Kaitaia Abundant Life School says a new law passed last year banning the practice means they can no longer operate according to their Christian faith.

“Experiencing unwanted feelings towards the same sex” is not usual, a spokesperson for the school, Ivy Tan, told 1News in New Zealand. “To say you are not able to offer support to these students, it’s horrendous.”

Tan lamented “not being able to offer any prayer, any counseling into how to navigate these times” for students.

The island nation’s Minister of Education, Jan Tinetti, was unapologetic about enforcing the conversion therapy ban.

“There is an expectation, and has been from the word go with all governments, that all schools will do their best to support all their students from all backgrounds,” she said.

“Now, that means all of our rainbow kids, as well, and I’m thinking that could be part of the issue that they’re leaning towards. I make no apology.”

Conversion therapy was outlawed in New Zealand last year, after the United Nations called for a  global ban on the practice, saying it amounted to “torture.”

“LGBT persons endure severe pain and long-lasting psychological and physical damage because of so-called ‘conversion therapies,’” UN expert on sexual orientation and gender identity, Victor Madrigal-Borloz, told the Human Rights Commission in 2020.

“Practices of conversion therapy are rooted in the belief that persons of diverse sexual orientation and gender identity are somehow inferior, either morally, spiritually or physically because of their orientation or identity, and that they must modify that orientation or identity to remedy that inferiority,” he said.

Around 200 primary and secondary students are on the rolls at Kaitaia Abundant Life School.
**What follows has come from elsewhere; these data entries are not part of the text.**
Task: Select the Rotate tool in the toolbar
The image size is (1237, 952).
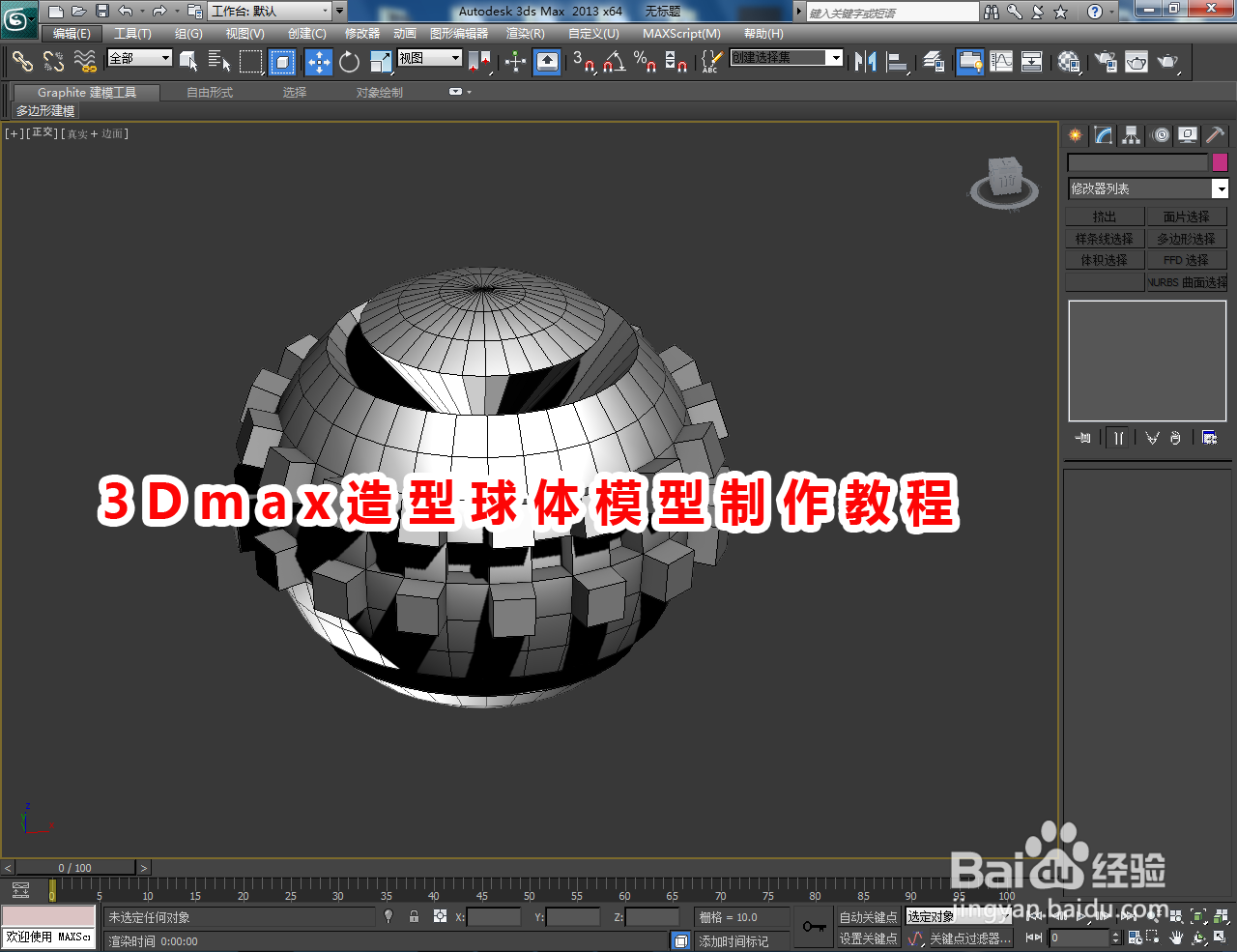Action: [349, 62]
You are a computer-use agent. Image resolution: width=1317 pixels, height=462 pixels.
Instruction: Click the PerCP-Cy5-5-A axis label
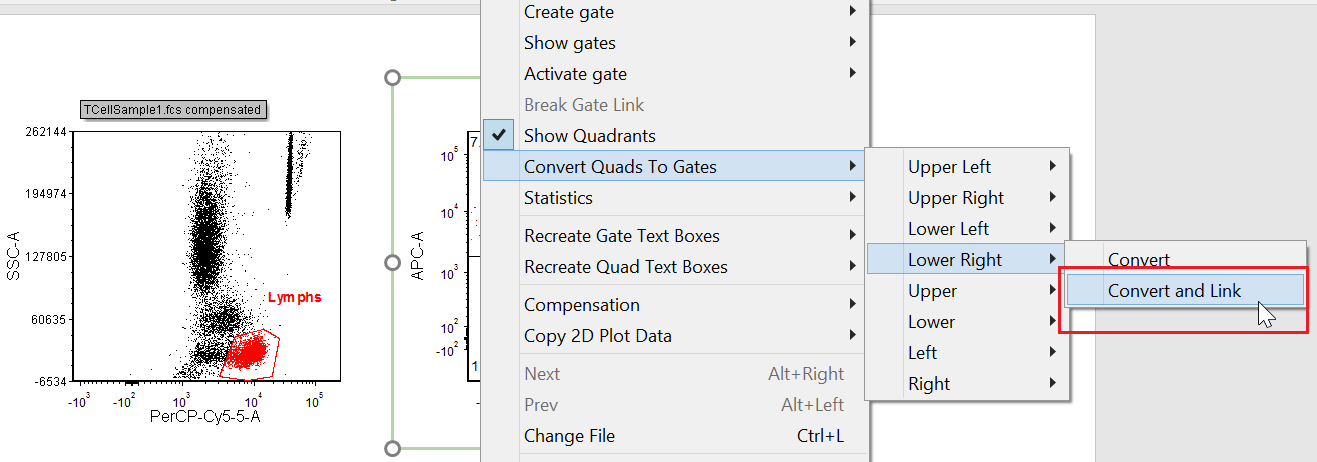tap(204, 416)
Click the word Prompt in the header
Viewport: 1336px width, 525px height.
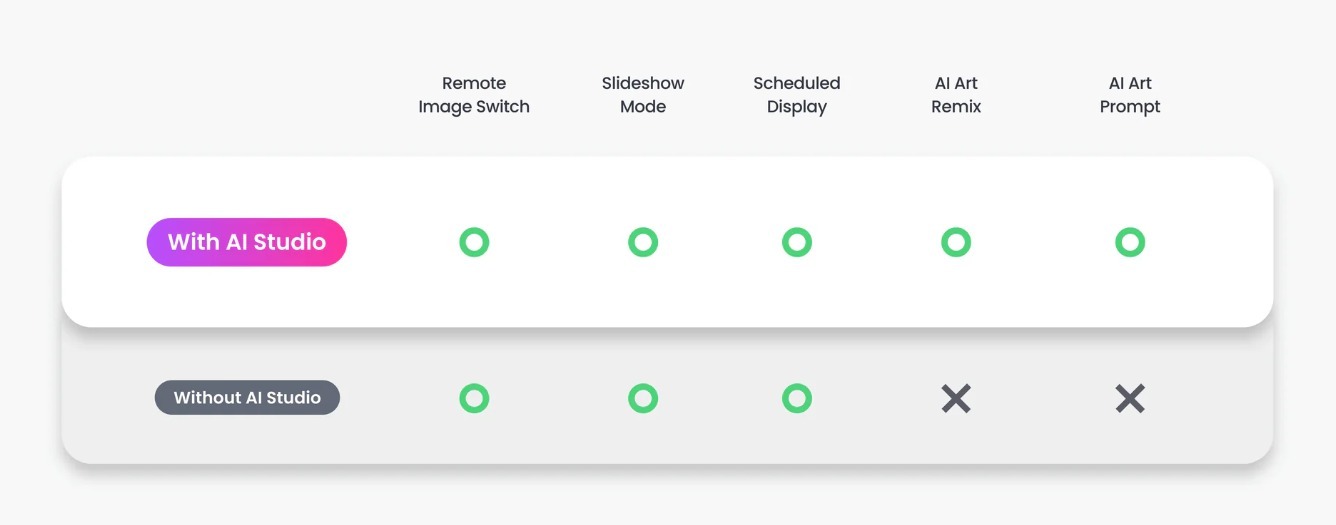pyautogui.click(x=1130, y=107)
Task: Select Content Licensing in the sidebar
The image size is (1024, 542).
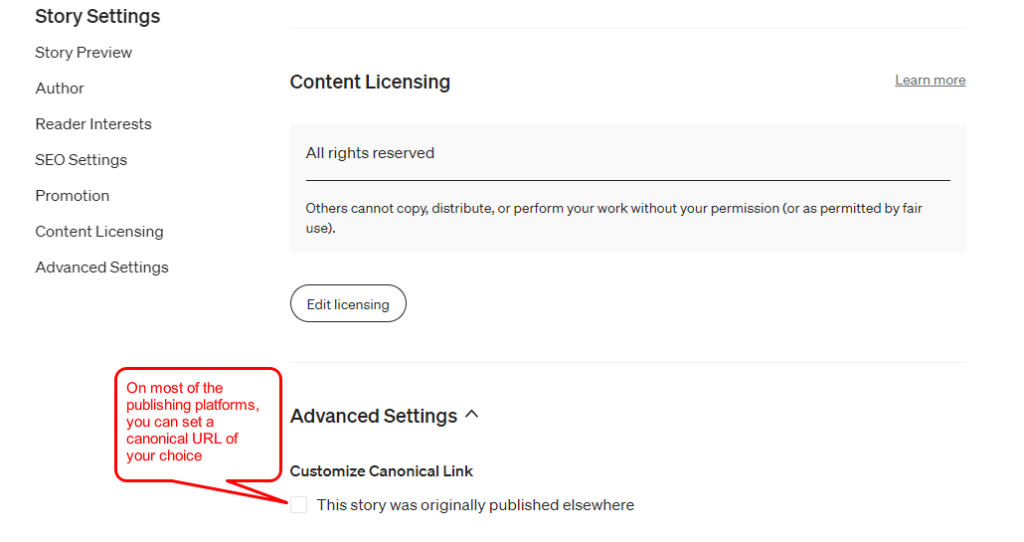Action: (x=99, y=232)

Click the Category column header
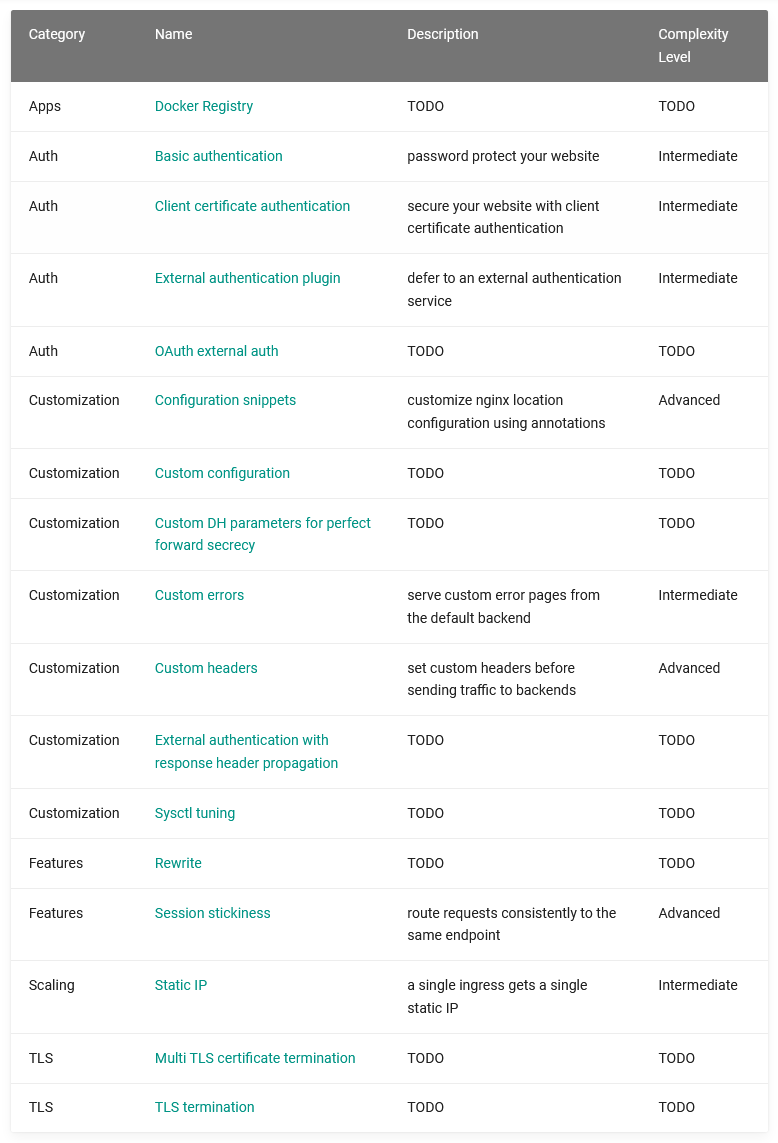(x=57, y=34)
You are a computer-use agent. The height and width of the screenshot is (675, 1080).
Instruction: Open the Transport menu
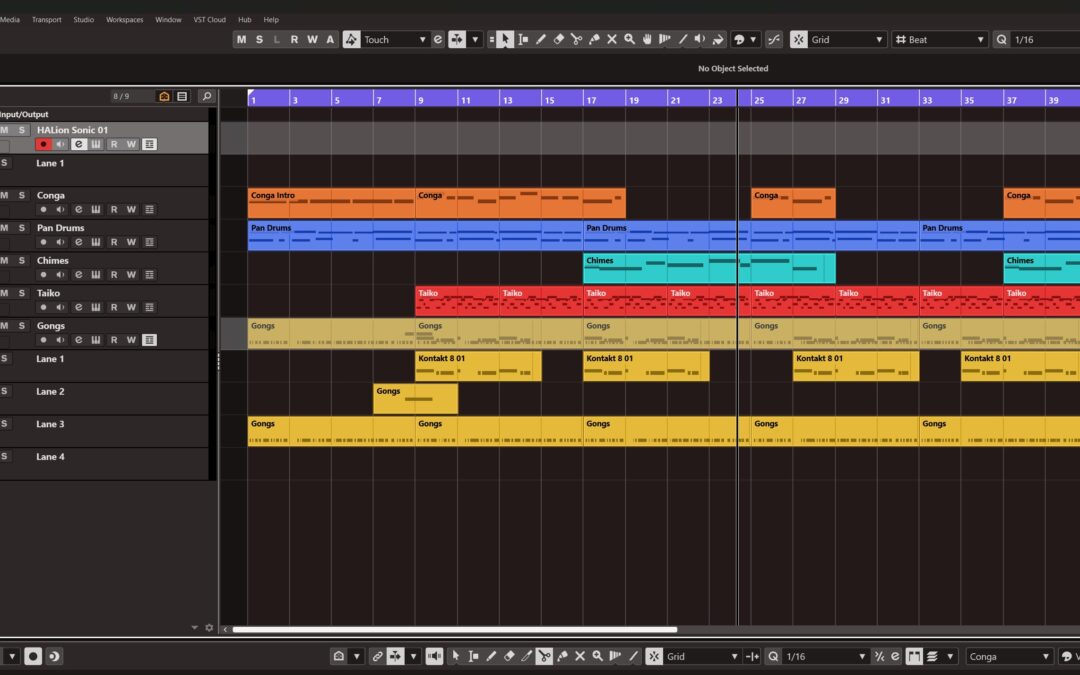tap(46, 19)
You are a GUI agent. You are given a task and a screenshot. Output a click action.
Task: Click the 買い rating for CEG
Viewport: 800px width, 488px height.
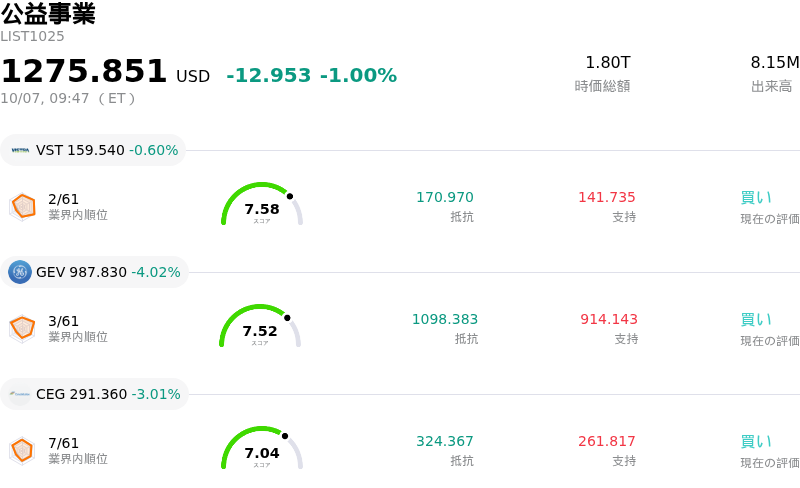[756, 442]
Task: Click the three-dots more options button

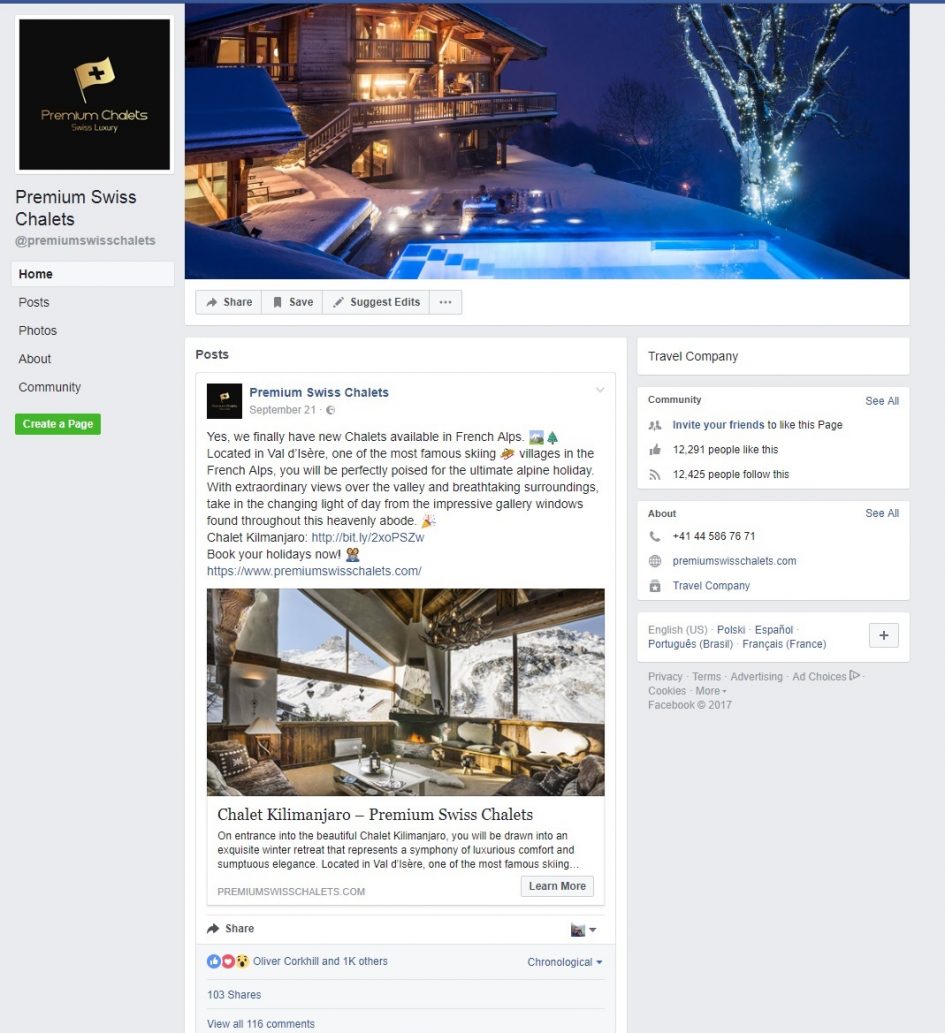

Officials say the school will close at the end of the term, but continue to operate as a church.

Parents expressed disappointment with the Christian school’s closing, and with the fact they’ll have to send their kids to secular schools in the area.

The education minister said: “I have an expectation that all schools support all of their students, and do know lots of special character schools, lots of Christian schools that do that really well.”

She added: if the Abundant school is “unable to accommodate looking after all the young people that are in front of them, then they’re making the best decision for them.”